======== TEXT SHOWN
- 1) It can improve the recovery yield of bitumen and saleable synthetic crude oil equal to or above the present level;
- 2) It can improve thermodynamic efficiency and reduce the amount of heat required in bitumen extraction operations; and
- 3) It can reduce, or remove and eliminate, environmental impact.
- 4) The composition does not affect the total petroleum hydrocarbon (TPH) concentrations of the bitumen.

DESCRIPTION OF THE FIGURES

FIG. 1 shows Bitumen Recovery Units comparing the invention with prior art methods.

DETAILED DESCRIPTION OF THE INVENTION

The following description is provided to enable any person skilled in the art to make and use the invention and sets forth the best modes contemplated by the inventor of carrying out his invention. Various modifications, however, will remain readily apparent to those skilled in the art, since the general principles of the present invention have been defined herein specifically to provide an improved and environmentally safe composition for recovering bitumen from oil sands.

As used herein, the term “about” means “approximately,” and, in any event, may indicate as much as a 10% deviation from the number being modified.
================
**LIST OF TASKS**
[A] Answer these about the bitumen recovery text:
(i) What does FIG. 1 show?
(ii) How large a deviation can the term "about" indicate?
(iii) Which concentrations of the bitumen does the composition leave unaffected?
[B] Write a continuation of the text on recovering bitumen from oil sands, starting after its last sentence.
The material after this text is separate from it.
======== RECORDED DATA
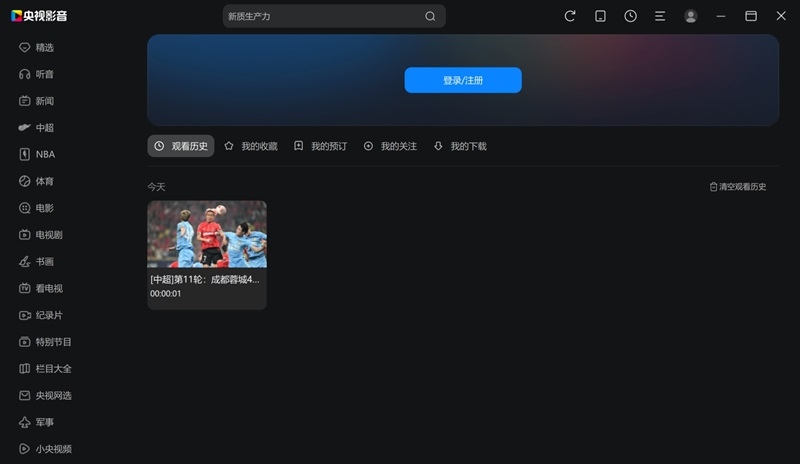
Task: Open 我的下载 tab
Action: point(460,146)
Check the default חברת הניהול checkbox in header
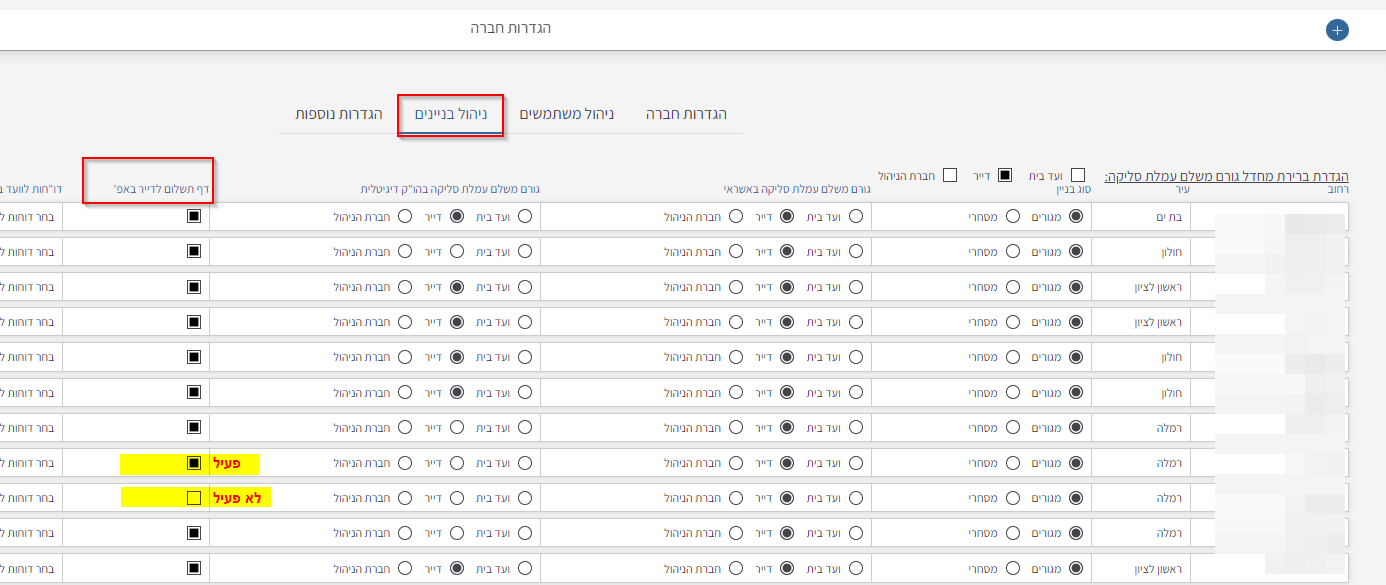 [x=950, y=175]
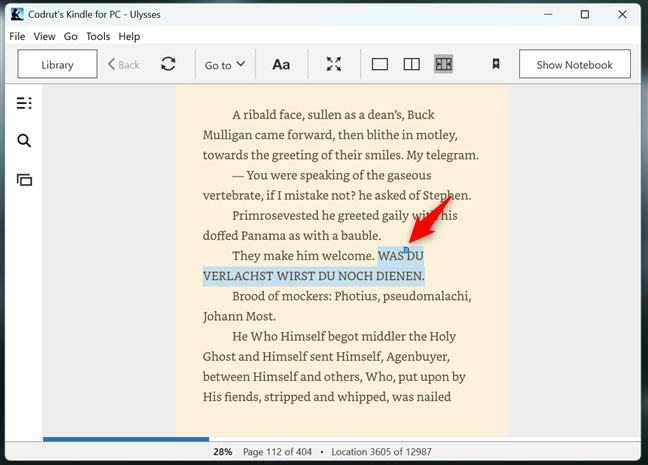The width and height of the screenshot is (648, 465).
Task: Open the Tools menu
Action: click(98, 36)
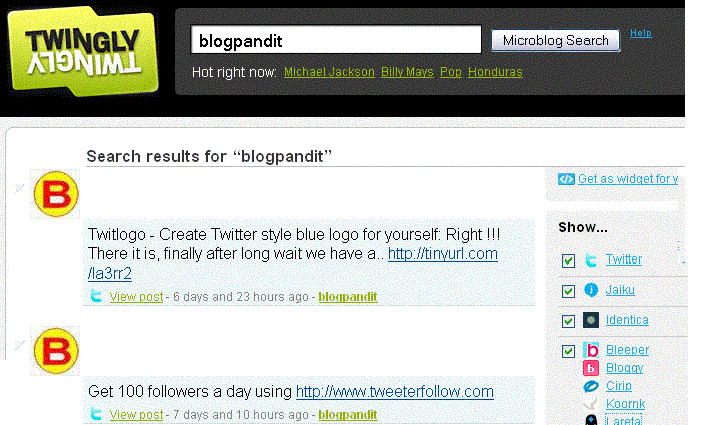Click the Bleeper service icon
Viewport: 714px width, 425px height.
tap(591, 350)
================
**ANSWERS TO THE PROBLEMS**
[A]
(i) Bitumen Recovery Units comparing the invention with prior art methods.
(ii) As much as a 10% deviation from the number being modified.
(iii) The total petroleum hydrocarbon (TPH) concentrations.

[B]
Process

As explained in more detail below the current composition is directly useable in the current CHWE process. However, it somewhat modifies the way in which the process attains its results. The most apparent differences and advantages are the need for much lower amounts of energy because the water temperature is much lower and the use of environmentally safe additives so that the effluents from the process are harmless.

The process conceptually consists of four phases which are interdigitated into the CHWE process steps. In the first two phases, Phase I (extraction) and Phase II (separation)—an organic terpenoids solvent such as D-limonene is used to extract the organic compounds. Because the preferred terpenes are non-soluble in water a surfactant is used to decrease the surface tension of water to emulsify the terpene or even make it soluble both in water and in the organic (bitumen) phase. The large bitumen hydrocarbons are extracted by the terpene and surfactant thus freeing them from their bond to the sand. Also, when the terpene dissolves into the bitumen, it decreases both bitumen viscosity and density. The terpene will not extract/interact with all the organic compounds (particularly the low molecular weight and more hydrophilic compounds) in the bitumen. The alcohol and acetone extract and suspend the rest of the organic compound that are not extracted by the surfactant/terpene. Alcohol and acetone have a high affinity for small organic compounds therefore they continue to extract and separate the smaller organic hydrocarbons from the sand. The addition of the sodium carbonate pH builder acts to make the organic compounds more soluble in the organic phase because the amount of base added is not sufficient to saponify them as in the CHWE process. As a result the aqueous phase is not above pH 8 (i.e., fairly close to neutrality).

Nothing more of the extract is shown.